Tesla Model 3 Stolen From Mall of America Using Only a Smartphone
A little bit of social engineering can go a long way.
With cars becoming more connected than ever, cybersecurity is a hot-button topic that extends past your computer screen and into your car. Using a bit of technology, an alleged car thief was able to get his hands on a Model 3 at the Mall of America and drive away without needing a key. The alleged crime was reportedly committed via smartphone.
A computer forensics specialist who commented on the happenings of the incident was able to narrow down just how the alleged stolen Tesla was taken with such reported ease. The person allegedly responsible for taking the car is believed to have reached out to Tesla's customer support to add the stolen Model 3 to his Tesla account by its vehicle identification number. Once the vehicle was accessible on a smartphone that was signed into this person’s account, he was reportedly able to unlock the car and drive away without ever needing a key.
Several days later, the alleged car thief was tracked down and arrested in the stolen car in Waco, Texas, more than 1,000 miles south of its starting point in Minnesota.
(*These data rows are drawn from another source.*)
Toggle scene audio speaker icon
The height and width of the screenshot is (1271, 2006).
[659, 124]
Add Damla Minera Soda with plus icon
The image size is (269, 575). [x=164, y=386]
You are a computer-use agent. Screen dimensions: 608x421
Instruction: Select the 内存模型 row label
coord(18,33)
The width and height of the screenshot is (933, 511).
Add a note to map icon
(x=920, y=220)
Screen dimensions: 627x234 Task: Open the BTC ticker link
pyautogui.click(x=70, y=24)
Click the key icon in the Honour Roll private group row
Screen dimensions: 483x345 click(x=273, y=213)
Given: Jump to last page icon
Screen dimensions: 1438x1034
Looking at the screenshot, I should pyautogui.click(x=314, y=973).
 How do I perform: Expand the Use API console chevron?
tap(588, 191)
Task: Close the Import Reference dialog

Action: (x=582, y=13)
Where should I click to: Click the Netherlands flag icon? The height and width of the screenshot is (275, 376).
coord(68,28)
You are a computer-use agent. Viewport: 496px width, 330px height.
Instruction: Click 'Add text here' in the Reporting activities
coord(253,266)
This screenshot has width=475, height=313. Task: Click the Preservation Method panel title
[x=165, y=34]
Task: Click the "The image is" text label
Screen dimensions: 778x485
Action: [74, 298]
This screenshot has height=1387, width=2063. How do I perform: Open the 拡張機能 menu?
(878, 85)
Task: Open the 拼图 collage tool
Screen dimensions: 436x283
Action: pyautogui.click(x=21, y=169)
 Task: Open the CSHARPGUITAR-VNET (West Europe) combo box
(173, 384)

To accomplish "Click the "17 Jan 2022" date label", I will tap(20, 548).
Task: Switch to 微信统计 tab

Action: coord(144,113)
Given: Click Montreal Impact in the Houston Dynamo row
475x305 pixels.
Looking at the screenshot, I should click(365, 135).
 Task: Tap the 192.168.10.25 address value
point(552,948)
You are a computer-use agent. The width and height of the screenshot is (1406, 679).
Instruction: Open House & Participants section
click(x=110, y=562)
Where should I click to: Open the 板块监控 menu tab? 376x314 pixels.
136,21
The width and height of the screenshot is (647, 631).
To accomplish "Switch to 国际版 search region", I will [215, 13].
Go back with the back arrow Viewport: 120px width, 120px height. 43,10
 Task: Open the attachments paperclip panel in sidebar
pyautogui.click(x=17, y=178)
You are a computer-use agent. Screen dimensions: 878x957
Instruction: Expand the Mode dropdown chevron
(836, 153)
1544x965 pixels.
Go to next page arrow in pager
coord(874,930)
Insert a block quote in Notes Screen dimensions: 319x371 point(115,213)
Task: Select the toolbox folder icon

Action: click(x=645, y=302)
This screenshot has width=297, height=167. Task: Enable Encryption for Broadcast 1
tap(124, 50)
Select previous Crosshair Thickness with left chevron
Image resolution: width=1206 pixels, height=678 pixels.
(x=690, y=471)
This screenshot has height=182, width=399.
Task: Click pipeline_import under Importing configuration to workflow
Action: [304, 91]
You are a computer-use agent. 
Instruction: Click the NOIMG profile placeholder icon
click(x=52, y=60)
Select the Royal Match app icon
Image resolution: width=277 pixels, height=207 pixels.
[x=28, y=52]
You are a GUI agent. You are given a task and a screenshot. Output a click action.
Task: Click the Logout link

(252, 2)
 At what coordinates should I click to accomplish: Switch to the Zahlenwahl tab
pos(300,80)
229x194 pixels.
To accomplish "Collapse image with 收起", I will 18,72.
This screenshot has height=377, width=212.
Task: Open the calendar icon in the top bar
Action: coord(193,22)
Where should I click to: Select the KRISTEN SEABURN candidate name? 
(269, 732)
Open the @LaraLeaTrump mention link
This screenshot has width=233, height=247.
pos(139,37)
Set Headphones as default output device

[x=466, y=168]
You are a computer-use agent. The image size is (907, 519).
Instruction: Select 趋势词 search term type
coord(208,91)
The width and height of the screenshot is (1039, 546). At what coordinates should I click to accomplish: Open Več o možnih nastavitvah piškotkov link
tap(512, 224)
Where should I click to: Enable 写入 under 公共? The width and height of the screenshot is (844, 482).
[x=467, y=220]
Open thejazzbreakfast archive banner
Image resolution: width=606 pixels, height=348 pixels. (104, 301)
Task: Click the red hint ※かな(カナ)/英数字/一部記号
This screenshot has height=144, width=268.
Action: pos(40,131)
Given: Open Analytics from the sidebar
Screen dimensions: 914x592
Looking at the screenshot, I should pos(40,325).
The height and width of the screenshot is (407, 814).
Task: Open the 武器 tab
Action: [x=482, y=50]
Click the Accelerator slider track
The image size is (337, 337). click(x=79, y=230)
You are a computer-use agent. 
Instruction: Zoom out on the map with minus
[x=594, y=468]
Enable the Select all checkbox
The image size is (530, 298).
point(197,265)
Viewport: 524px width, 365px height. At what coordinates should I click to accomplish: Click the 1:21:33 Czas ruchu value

Since this person disabled GPS tracking on the car, the owner had to utilize a different method of tracking down the alleged crook. The owner tracked the location of the car's Supercharging and provided it to local authorities where they promptly located the car and arrested the man behind the wheel.
The Tesla is owned by a company called Trevla, a Tesla rental company located inside of the Mall of America. The 21-year-old alleged car thief had previously rented vehicles from the company at least six times prior to the alleged theft, confirmed a local news station with the owner of the company. The owner also recalled this same person supposedly bragging about the extensive knowledge he held regarding Tesla's security systems, ultimately leading the rental company to suspect this particular regular customer when the vehicle came up missing.
The automaker told Electrek that the alleged car thief likely had previously rented the vehicle and had an already-authenticated phone as a result. The owner of Trevla reportedly refuted this claim, stating that he had removed the phone's access following this person’s prior rental. At the time of writing, Tesla did not respond to The Drive's request for comment.
Tesla has enabled keyless entry and driving in its vehicles for quite some time, enabling the convenience of driving using only one's phone is a luxury which most people have yet to experience just how insanely convenient it can be. Unfortunately, convenience can also be a point of entry from a cybersecurity perspective. The Model 3's primary use of entry and driving is a linked smartphone, using only a backup keycard to keep handy in a wallet or purse in case of emergencies.
Though Tesla has the highest rate of theft recovery, it still looks to reduce the number of events which occur. Recently Tesla has addressed this problem by adding a PIN-to-drive function. This enables owners to require a PIN (in addition to a key fob or authenticated phone) before actually driving off with the vehicle.